Postoperative sore throat is a common and annoying complication of endotracheal intubation.1 Intubation with double-lumen tubes, which are much larger than conventional single-lumen tubes, are especially likely to provoke sore throats, with a reported incidence up to 90%.2,3 Presumably, postoperative sore throats are a consequence of local tissue trauma, due to laryngoscopy and/or endotracheal intubation, leading to inflammation of pharyngeal mucosa.4

Nonpharmacological methods for preventing an intubation-related sore throat include using smaller-sized endotracheal tubes, lubricating the endotracheal tube with water-soluble jelly, careful airway instrumentation, intubation after full relaxation, gentle oropharyngeal suctioning, minimizing cuff pressure, and extubation in deeper planes of anesthesia and with a fully deflated tracheal tube cuff.5 Pharmacological measures for attenuating postoperative sore throats include inhalation of beclomethasone6 or fluticasone propionate7; gargling with azulene sulfonate,8 aspirin,4 or ketamine9; gargling4 or spraying10 benzydamine hydrochloride on the endotracheal cuff; IV dexamethasone2; oral clonidine11; topical or systemic lidocaine12; and ingestion of strepsils tablets.13 Each of these approaches has, however, limitations and variable success rates; thus none has become established or is in routine clinical use.

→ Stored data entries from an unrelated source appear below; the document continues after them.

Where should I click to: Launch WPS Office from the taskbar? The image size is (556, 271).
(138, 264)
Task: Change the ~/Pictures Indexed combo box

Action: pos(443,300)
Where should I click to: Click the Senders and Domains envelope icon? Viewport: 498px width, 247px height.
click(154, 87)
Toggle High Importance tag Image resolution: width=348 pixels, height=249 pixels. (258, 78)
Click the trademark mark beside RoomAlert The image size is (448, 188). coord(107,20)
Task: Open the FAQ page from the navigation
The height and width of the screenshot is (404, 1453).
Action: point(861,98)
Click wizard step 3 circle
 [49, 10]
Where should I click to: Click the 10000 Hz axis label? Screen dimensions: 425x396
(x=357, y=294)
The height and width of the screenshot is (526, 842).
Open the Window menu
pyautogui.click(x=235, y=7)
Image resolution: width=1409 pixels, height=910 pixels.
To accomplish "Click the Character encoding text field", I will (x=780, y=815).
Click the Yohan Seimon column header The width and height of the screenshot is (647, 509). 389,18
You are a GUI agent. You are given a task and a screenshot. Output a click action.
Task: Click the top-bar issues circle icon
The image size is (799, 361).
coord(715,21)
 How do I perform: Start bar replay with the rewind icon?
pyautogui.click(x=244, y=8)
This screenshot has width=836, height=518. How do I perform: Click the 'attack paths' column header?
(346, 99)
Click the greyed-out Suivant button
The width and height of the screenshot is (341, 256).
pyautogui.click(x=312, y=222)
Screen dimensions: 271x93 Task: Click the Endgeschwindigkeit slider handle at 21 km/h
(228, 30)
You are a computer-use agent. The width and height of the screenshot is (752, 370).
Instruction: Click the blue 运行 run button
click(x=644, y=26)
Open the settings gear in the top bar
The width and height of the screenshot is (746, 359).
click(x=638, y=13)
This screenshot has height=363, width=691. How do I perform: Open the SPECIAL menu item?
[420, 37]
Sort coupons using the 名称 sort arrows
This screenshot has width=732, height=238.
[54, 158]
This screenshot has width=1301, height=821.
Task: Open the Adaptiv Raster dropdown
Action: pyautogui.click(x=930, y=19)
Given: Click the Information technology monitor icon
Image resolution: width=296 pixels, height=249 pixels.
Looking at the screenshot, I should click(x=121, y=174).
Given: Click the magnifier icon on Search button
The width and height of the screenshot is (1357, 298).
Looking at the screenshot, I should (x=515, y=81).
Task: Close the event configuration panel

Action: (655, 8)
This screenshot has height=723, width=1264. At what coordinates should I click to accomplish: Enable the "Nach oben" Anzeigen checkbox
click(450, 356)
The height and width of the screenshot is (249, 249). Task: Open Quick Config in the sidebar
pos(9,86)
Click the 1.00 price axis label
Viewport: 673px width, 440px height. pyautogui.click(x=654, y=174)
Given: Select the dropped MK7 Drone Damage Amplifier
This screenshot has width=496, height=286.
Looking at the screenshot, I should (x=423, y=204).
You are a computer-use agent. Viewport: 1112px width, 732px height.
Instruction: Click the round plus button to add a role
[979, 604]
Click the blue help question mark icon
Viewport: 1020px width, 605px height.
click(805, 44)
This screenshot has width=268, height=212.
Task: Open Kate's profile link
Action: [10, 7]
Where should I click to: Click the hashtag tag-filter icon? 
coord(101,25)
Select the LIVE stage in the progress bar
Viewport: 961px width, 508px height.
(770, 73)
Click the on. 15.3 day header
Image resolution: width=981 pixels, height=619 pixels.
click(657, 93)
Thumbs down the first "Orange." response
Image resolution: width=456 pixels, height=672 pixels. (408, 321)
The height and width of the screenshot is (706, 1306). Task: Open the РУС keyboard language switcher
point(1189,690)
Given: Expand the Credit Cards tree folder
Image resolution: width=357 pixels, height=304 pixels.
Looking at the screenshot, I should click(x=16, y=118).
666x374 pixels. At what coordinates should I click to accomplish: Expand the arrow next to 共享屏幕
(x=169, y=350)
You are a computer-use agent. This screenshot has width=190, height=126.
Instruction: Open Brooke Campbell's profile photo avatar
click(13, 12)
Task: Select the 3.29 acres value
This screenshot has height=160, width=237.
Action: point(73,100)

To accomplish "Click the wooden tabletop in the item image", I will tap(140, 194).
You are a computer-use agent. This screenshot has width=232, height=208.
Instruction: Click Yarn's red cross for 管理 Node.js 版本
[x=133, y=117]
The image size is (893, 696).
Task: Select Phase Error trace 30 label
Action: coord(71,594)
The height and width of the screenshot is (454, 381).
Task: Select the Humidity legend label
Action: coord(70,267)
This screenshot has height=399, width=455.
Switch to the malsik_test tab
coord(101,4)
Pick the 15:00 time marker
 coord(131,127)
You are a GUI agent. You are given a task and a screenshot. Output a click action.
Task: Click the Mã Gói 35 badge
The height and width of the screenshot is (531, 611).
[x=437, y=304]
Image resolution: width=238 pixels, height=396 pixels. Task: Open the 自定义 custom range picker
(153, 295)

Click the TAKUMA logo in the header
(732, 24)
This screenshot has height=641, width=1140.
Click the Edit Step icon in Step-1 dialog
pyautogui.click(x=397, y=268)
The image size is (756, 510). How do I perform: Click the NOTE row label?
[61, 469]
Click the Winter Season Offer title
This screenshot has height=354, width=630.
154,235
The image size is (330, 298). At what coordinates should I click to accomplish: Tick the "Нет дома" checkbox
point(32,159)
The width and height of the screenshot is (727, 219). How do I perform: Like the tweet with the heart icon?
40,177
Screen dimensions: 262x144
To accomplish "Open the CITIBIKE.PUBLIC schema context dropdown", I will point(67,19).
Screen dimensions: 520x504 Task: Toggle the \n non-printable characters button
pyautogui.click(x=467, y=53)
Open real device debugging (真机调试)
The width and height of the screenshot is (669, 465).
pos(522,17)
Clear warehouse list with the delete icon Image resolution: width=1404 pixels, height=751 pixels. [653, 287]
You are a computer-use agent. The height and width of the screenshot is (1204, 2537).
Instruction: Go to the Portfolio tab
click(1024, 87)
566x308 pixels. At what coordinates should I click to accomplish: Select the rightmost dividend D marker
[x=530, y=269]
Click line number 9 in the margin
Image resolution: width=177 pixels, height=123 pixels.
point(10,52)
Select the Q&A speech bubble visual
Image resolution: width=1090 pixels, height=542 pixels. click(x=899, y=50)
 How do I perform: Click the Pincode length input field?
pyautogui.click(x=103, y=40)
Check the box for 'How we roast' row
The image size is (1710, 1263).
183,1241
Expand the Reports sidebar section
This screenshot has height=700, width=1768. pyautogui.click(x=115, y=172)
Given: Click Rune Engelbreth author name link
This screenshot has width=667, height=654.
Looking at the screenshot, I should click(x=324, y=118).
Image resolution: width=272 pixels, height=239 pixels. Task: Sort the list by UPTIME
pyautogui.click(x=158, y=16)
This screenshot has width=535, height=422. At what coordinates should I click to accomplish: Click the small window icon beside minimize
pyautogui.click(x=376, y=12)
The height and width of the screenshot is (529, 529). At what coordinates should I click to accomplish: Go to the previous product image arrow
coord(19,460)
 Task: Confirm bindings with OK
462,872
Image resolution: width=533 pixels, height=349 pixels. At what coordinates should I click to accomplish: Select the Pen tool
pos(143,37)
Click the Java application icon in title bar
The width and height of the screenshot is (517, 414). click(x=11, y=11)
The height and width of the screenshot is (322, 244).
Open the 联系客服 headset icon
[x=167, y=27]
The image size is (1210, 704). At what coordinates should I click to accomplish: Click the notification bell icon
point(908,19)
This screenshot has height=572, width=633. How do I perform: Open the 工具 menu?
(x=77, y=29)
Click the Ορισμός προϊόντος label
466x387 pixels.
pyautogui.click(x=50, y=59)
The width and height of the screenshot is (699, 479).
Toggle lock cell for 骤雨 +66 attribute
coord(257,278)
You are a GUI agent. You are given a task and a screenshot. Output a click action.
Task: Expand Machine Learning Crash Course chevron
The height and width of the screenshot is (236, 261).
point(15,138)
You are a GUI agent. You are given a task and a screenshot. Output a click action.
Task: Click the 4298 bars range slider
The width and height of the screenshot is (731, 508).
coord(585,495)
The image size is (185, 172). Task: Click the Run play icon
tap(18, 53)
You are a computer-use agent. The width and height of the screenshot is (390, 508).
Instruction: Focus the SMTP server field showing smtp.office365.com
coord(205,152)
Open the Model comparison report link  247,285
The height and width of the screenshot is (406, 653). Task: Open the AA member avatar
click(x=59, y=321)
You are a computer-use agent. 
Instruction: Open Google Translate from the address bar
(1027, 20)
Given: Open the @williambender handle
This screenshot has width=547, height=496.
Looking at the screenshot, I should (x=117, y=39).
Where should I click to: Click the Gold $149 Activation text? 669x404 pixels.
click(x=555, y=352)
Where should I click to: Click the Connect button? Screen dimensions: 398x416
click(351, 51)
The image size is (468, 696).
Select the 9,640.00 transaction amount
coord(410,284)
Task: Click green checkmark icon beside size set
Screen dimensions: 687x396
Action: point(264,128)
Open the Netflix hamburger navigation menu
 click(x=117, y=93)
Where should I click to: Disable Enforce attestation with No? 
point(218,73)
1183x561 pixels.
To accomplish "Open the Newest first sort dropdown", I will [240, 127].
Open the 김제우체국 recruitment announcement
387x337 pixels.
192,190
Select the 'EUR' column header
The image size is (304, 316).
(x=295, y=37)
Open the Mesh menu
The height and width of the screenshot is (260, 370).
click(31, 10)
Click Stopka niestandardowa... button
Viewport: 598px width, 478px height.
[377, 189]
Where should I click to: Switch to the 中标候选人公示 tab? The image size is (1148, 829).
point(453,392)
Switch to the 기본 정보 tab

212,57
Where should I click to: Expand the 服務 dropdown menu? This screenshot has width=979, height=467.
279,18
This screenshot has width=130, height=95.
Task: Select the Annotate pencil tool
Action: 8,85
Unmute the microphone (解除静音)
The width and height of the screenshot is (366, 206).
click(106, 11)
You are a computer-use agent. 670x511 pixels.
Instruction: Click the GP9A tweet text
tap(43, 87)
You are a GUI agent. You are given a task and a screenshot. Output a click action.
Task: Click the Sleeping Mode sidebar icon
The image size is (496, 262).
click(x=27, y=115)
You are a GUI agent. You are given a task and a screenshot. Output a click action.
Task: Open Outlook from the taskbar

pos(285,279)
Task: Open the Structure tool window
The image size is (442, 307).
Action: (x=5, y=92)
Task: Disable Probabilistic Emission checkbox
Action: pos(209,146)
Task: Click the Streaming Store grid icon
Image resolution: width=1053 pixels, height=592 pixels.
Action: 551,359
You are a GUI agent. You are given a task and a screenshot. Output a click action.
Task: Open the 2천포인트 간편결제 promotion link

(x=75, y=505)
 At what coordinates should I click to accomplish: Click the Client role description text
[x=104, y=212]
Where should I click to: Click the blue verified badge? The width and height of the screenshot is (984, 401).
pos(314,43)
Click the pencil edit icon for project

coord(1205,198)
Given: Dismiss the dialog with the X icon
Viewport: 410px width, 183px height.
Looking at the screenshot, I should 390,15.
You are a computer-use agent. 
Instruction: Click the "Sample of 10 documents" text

Recently, Agarwal et al.14 reported that gargling with licorice halves the risk of sore throat after intubation with conventional endotracheal tubes, based on a study of just 40 patients. A number of active ingredients have been isolated from licorice (glycyrrhiza glabra), including glycyrrhizin, glycyrrhizic acid, liquilitin, liquiritigenin glabridin, and hispaglabridins.15 The glycyrrhizin component reportedly has anti-inflammatory and antiallergic properties. For example, glycyrrhizic acid retards inflammatory processes by inhibiting cyclooxygenase activity, prostaglandin formation, and platelet aggregation.16 Liquilitin and liquiritigenin have peripheral and central antitussive properties.17 Glabridin has significant antioxidant and ulcer-healing properties, which might help heal pharyngeal and tracheal mucosa after minor injuries that often complicate laryngoscopy, intubation, and endotracheal tube cuff inflation.18 We thus tested the hypothesis that gargling with licorice solution immediately before induction of anesthesia prevents sore throat and postextubation coughing in patients intubated with double-lumen tubes.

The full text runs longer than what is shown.